— BEGIN —

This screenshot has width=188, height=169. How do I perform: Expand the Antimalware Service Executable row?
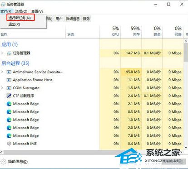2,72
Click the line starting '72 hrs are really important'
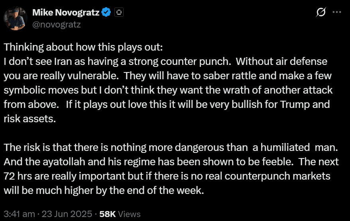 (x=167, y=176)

— END —
— BEGIN —

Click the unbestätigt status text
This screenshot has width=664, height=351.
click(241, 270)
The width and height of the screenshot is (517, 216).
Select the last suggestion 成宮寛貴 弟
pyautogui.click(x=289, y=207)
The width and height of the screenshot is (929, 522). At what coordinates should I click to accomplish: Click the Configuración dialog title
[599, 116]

— END —

WORK INSTRUCTIONS ▸ Please swap "starting" for "beginning" in the rows between the line holding "Click the line" and the line holding "(x=167, y=176)", inclusive, and give back only those lines with nothing else altered. Leave the pictures out.

ANSWER FOR THE TASK ▸
Click the line beginning '72 hrs are really important'
 (x=167, y=176)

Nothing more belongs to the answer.